Dependability-Explicit Engineering with Event-B: Overview of Recent Achievements
Event-B has been actively used within the EU Deploy project to model dependable systems from various application domains. As a result, we have created a number of formal approaches to explicitly reason about dependability in the refinement process. In this paper we overview the work on formal engineering of dependable systems carried out in the Deploy project. We outline our approaches to integrating safety analysis into the development process, modelling fault tolerant systems and probabilistic dependability evaluation. We discuss achievements and challenges in development of dependable systems within the Event-B framework.
💡 Research Summary
The paper presents a comprehensive overview of the research carried out within the EU Deploy project on dependability‑explicit engineering using the Event‑B formal method. Event‑B’s refinement‑based development process is leveraged to make safety, reliability, and security properties explicit throughout system design. The authors describe three main contributions. First, they integrate traditional safety‑analysis techniques such as Failure Mode and Effects Analysis (FMEA) and Fault Tree Analysis directly into the Event‑B refinement chain. Hazard modes are modeled as events and variables, while mitigation actions appear as new events or guard conditions. This embedding ensures that safety requirements are automatically propagated and re‑verified at each refinement step. Second, they develop a systematic approach for modeling fault‑tolerant systems. Redundancy, reconfiguration, and recovery mechanisms are expressed as “fault‑handler” events that activate alternative behaviours when a failure is detected. The refinement process is used to prove that these handlers preserve the overall safety invariants, thereby guaranteeing that fault tolerance is built into the design from the earliest abstract model. Third, they extend Event‑B with probabilistic constructs to enable quantitative dependability evaluation. Probabilistic parameters are introduced as variables with associated probability distributions; from these, Markov chains are derived and linked to external probabilistic model‑checking tools such as PRISM. This integration allows automatic computation of reliability, availability, and mean time to recovery metrics, and the preservation of statistical properties across refinements is formally proved.

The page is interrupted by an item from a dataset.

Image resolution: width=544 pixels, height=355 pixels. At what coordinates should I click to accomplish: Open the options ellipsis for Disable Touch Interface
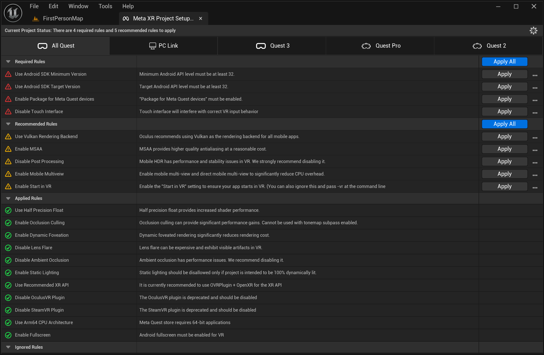(x=535, y=113)
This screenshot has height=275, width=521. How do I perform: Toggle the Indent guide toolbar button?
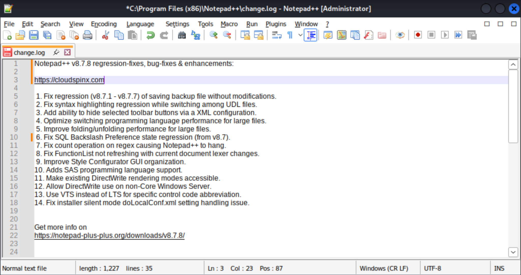click(311, 35)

The paper details the tool support built on the Rodin platform, including plugins for safety‑analysis extraction, fault‑tolerance modeling, and probabilistic extensions. These plugins automate the generation of hazard events, insert safety guards during refinement, manage probabilistic parameters, and visualize verification results. The methodology is validated through three industrial case studies: an avionics control system, a railway signalling system, and a medical device. In the avionics case, multi‑sensor fusion and automatic recovery logic are modeled, demonstrating that safety invariants hold throughout refinement. In the railway case, the fault‑handler events enable seamless switching to backup signalling paths, and probabilistic analysis yields an overall availability of 99.999 %. The medical device case shows compliance with IEC 62304 and ISO 14971 by formally capturing risk modes and mitigation actions.
Results indicate that (1) safety and reliability requirements can be made explicit and automatically maintained during refinement, (2) fault‑tolerant designs can be formally verified within the same framework, and (3) quantitative dependability metrics can be derived without leaving the Event‑B environment. However, the authors acknowledge several challenges. Model size explosion leads to state‑space blow‑up and increased proof obligations, especially when probabilistic extensions are added. The accuracy of probabilistic assessments depends heavily on the quality of parameter estimation, which often relies on expert judgment or limited empirical data. Moreover, the current tool extensions are tailored to specific domains, limiting their immediate applicability to other sectors without further abstraction and interface work.
In conclusion, the paper demonstrates that Event‑B can serve as a unified formal platform for dependability‑explicit engineering, integrating safety analysis, fault‑tolerance design, and probabilistic evaluation. Future work is directed toward automated probabilistic parameter inference, scalable proof automation for large models, and interoperability with other formal methods such as TLA⁺ and Alloy, thereby broadening the applicability of the approach across diverse safety‑critical domains.